• _Exercise details_
Drop the pictures from the entries below, then reproduce the rest exactly.

• _Stored data_
[Start of Attachment]
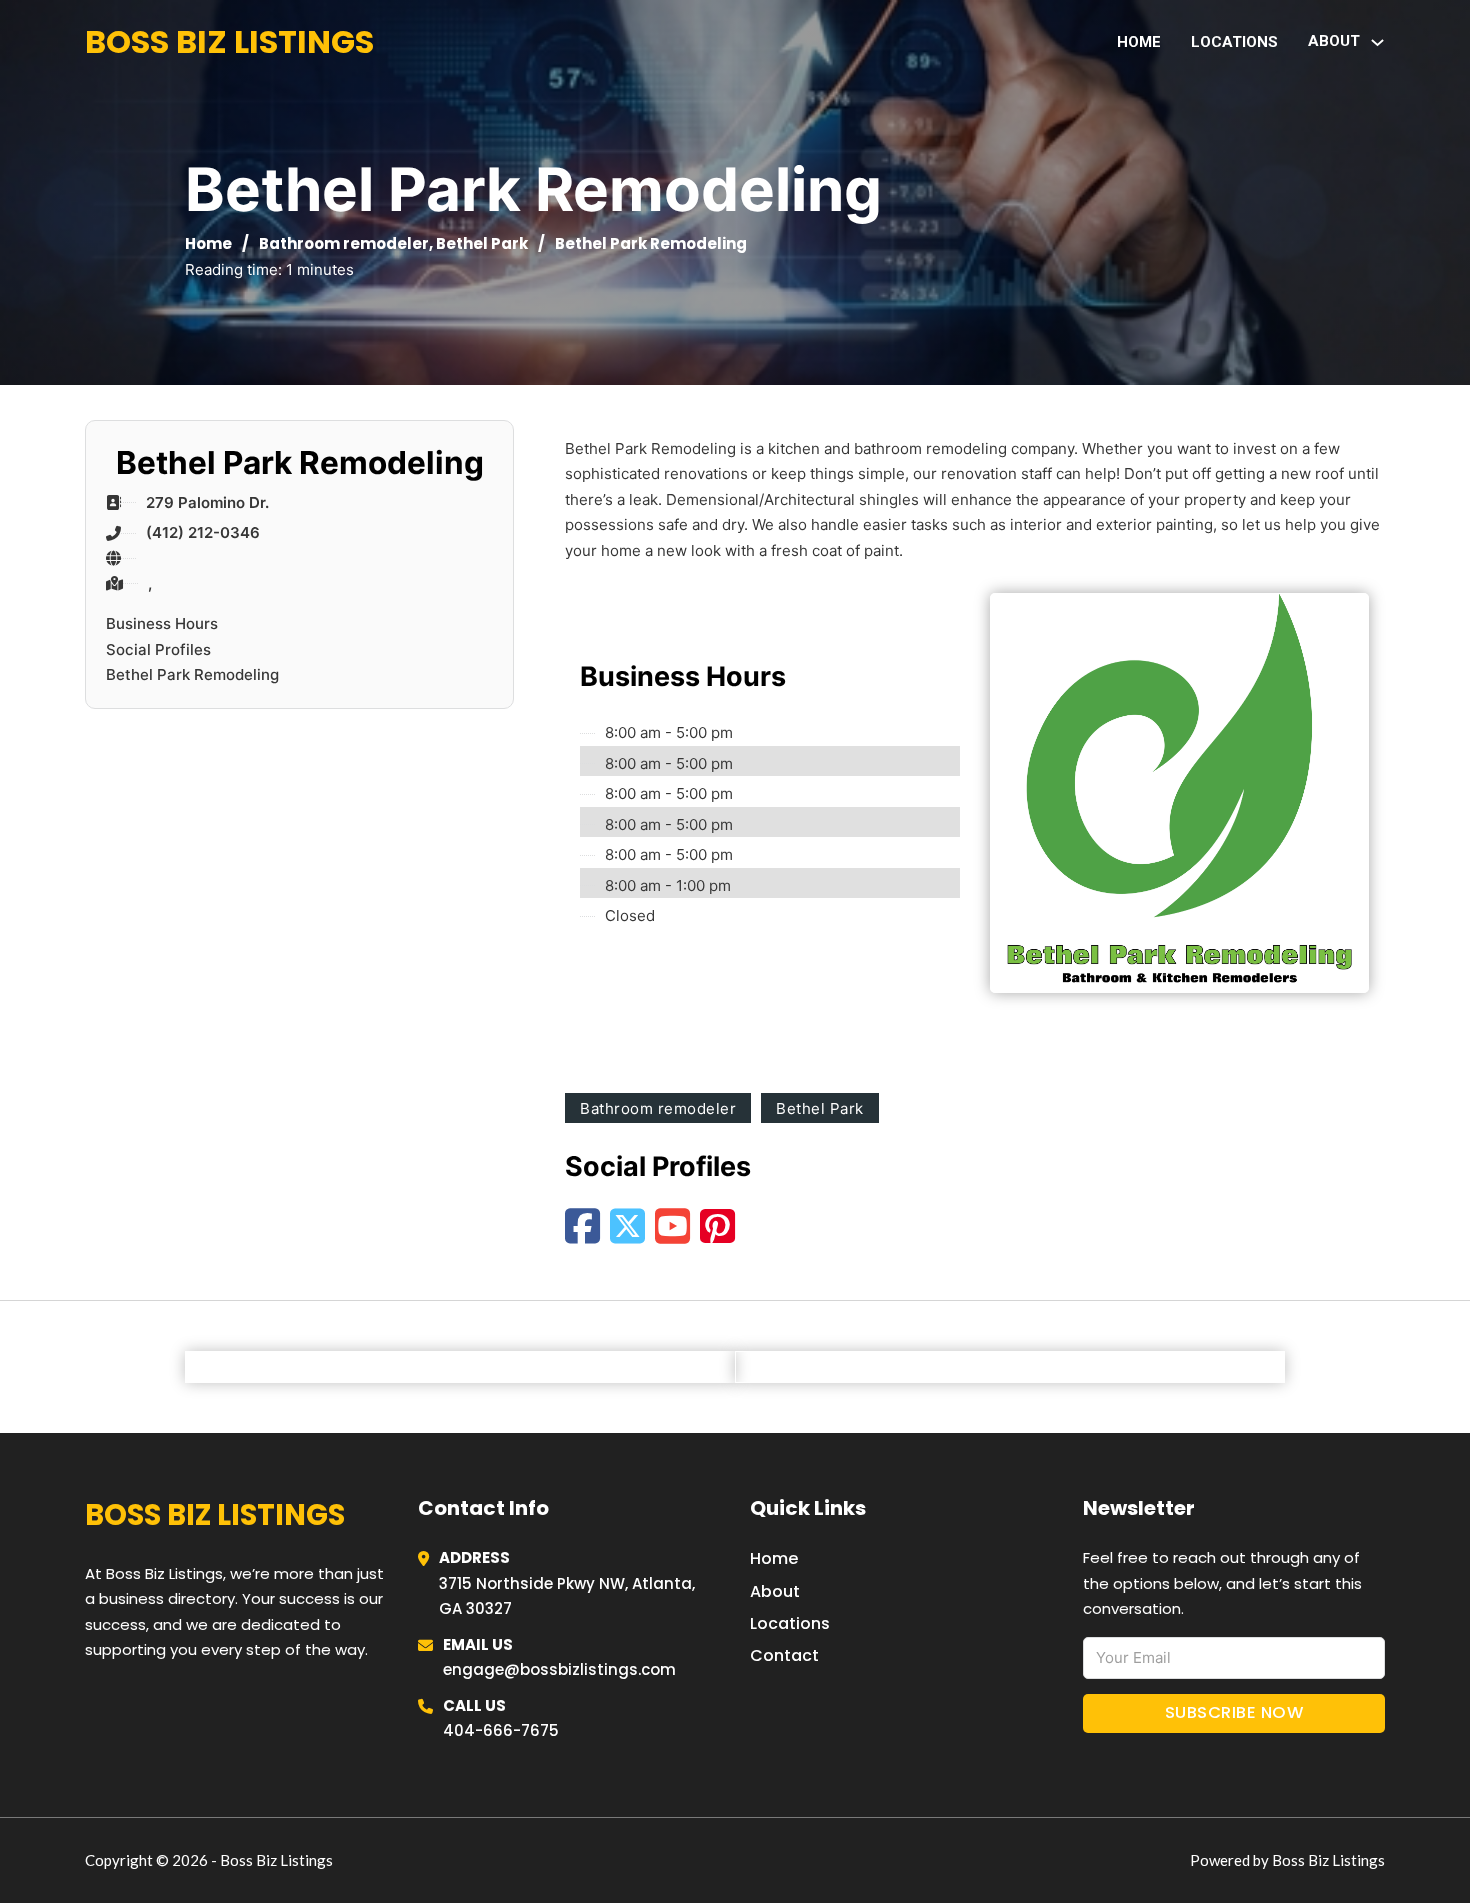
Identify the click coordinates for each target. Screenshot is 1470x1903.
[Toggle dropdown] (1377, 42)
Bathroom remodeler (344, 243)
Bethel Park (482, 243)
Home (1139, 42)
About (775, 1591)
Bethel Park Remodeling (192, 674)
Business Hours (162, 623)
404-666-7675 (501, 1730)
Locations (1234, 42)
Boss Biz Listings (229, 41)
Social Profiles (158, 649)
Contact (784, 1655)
[End of Attachment]
• _Solution to this task_
Identify the click coordinates for each target. Screenshot is 1470x1903.
[Toggle dropdown] (1377, 42)
Bathroom remodeler (344, 243)
Bethel Park (482, 243)
Home (1139, 42)
About (775, 1591)
Bethel Park Remodeling (192, 674)
Business Hours (162, 623)
404-666-7675 (501, 1730)
Locations (1234, 42)
Boss Biz Listings (229, 41)
Social Profiles (158, 649)
Contact (784, 1655)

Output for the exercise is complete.